■ EXERCISE:
Beginning with the line that contains "1224x423 pixels.", retype the entries below exactly, ending with the line that contains "The image size is (1170, 752).". Leave out any pictures.

■ GIVEN RECORDS:
● ● ● ●
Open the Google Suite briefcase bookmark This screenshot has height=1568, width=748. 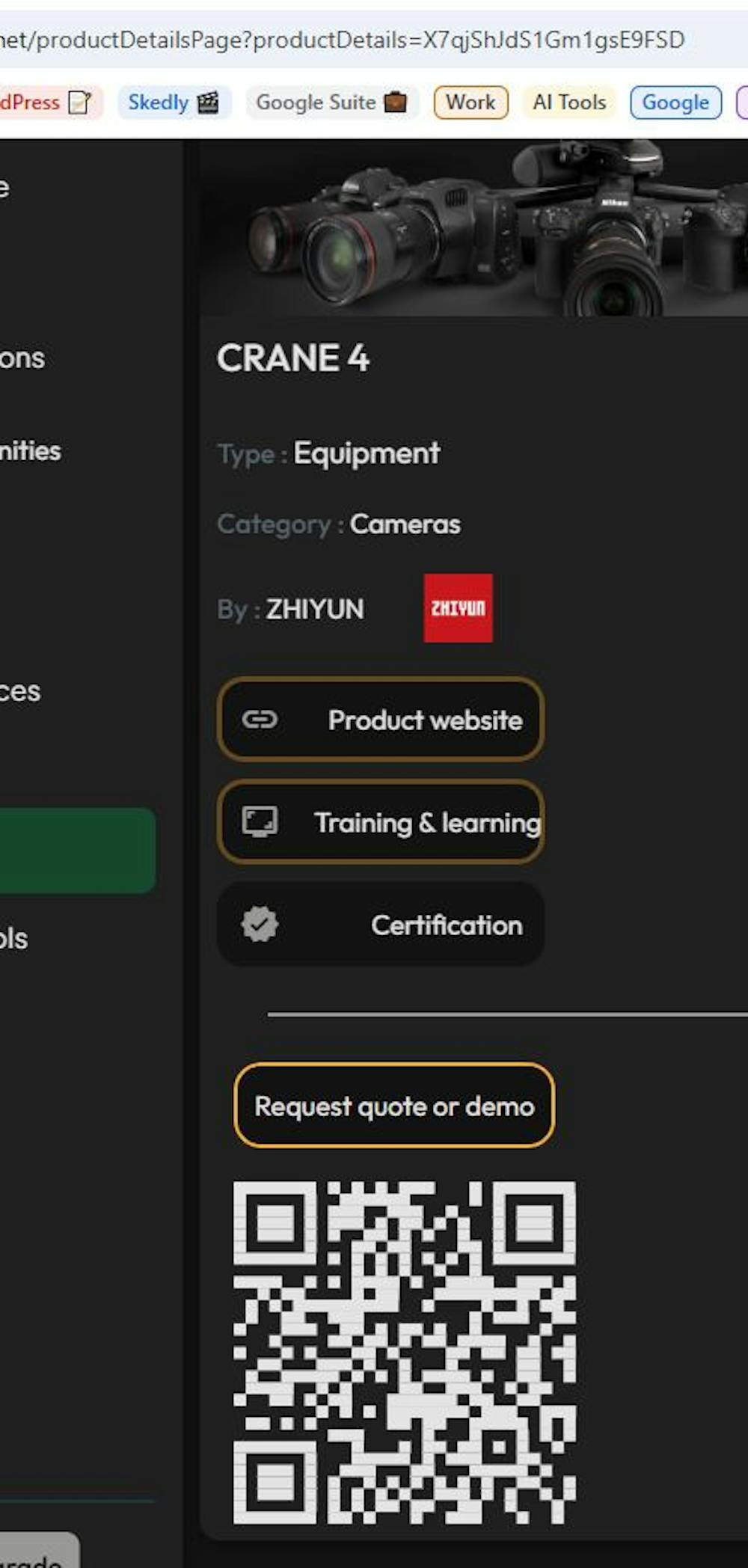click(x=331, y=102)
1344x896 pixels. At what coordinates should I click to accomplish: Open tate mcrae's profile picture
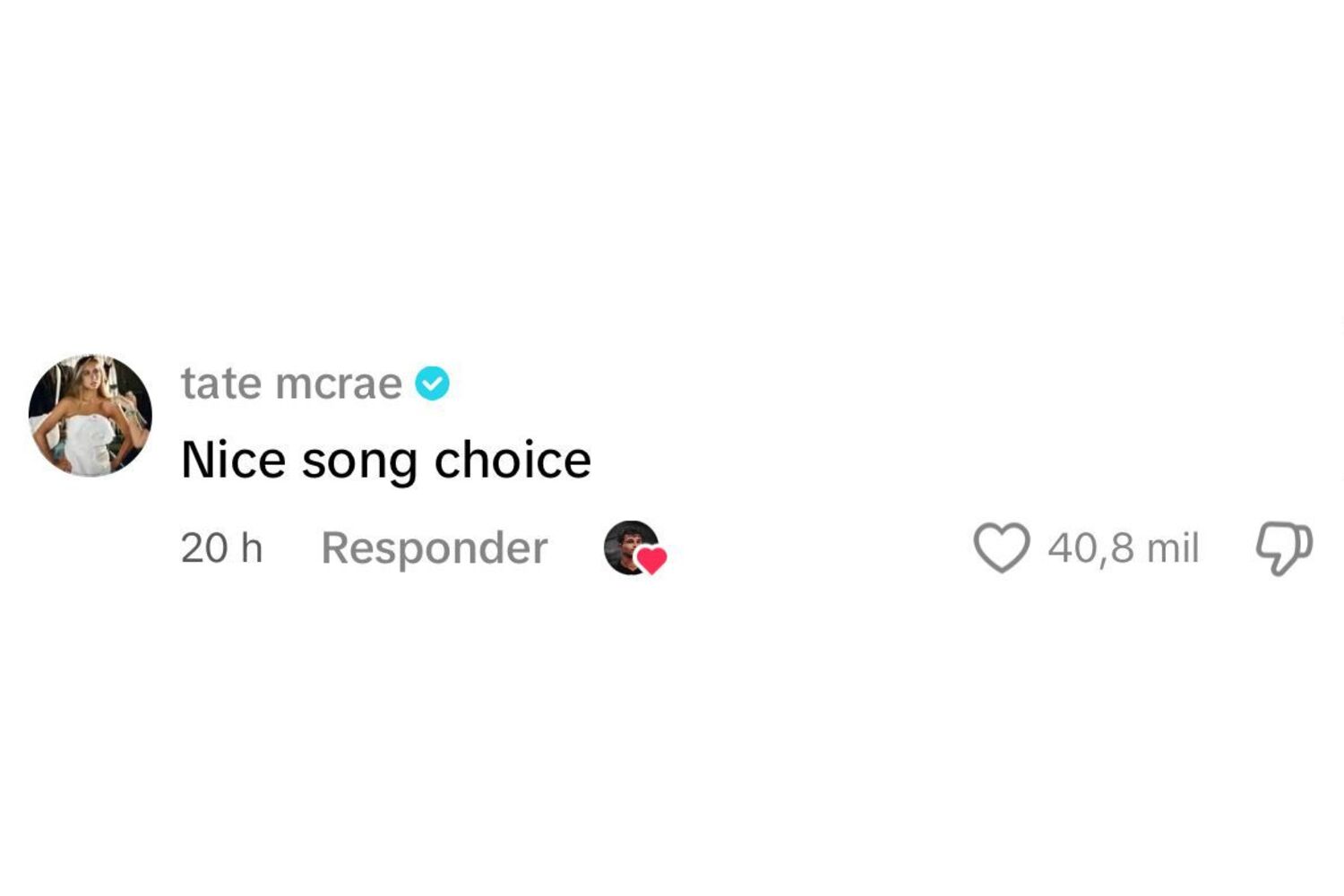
● ● ● ●
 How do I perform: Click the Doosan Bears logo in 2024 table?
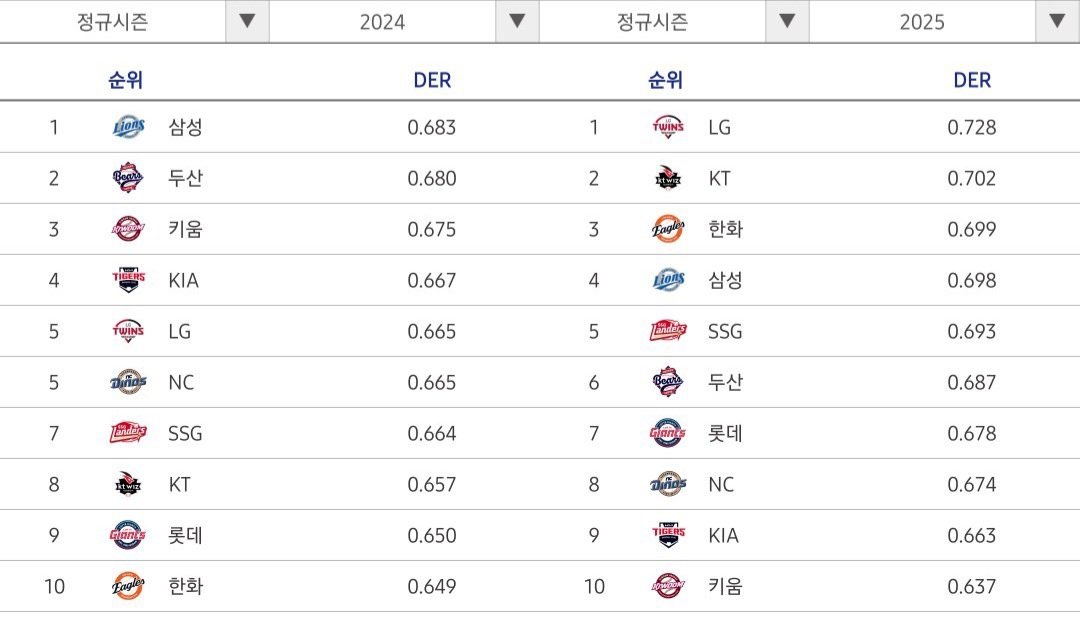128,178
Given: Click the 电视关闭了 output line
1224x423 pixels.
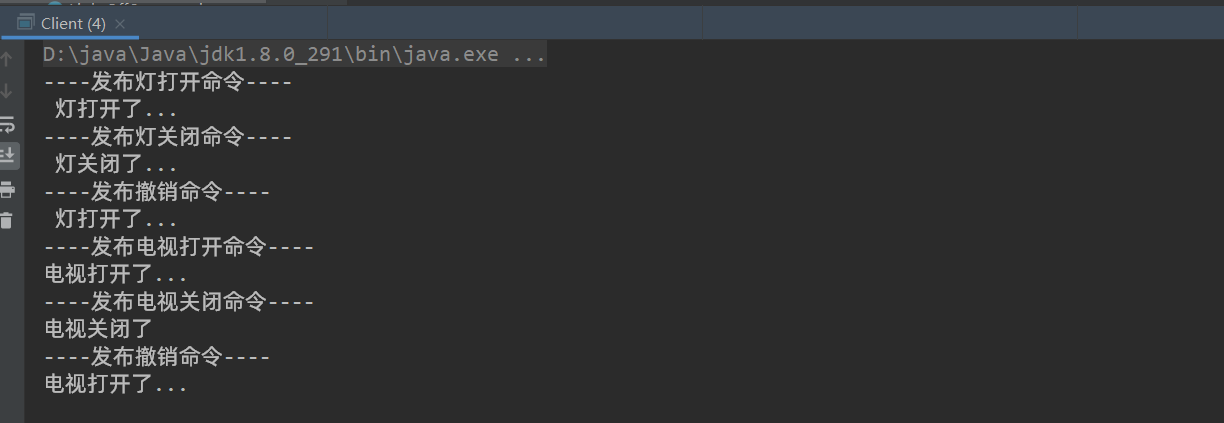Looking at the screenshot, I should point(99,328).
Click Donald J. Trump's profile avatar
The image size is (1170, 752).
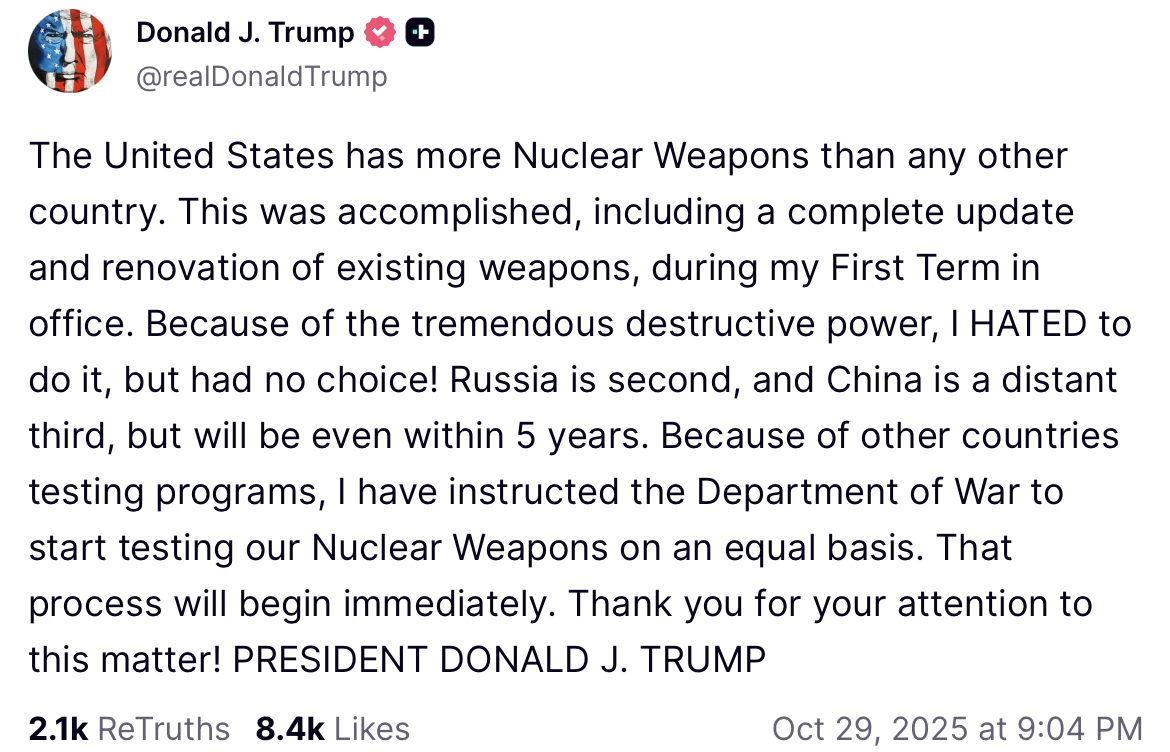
● ● ● ●
■ EXERCISE RESPONSE:
1224x423 pixels.
Looking at the screenshot, I should point(99,328).
Click Donald J. Trump's profile avatar
The image size is (1170, 752).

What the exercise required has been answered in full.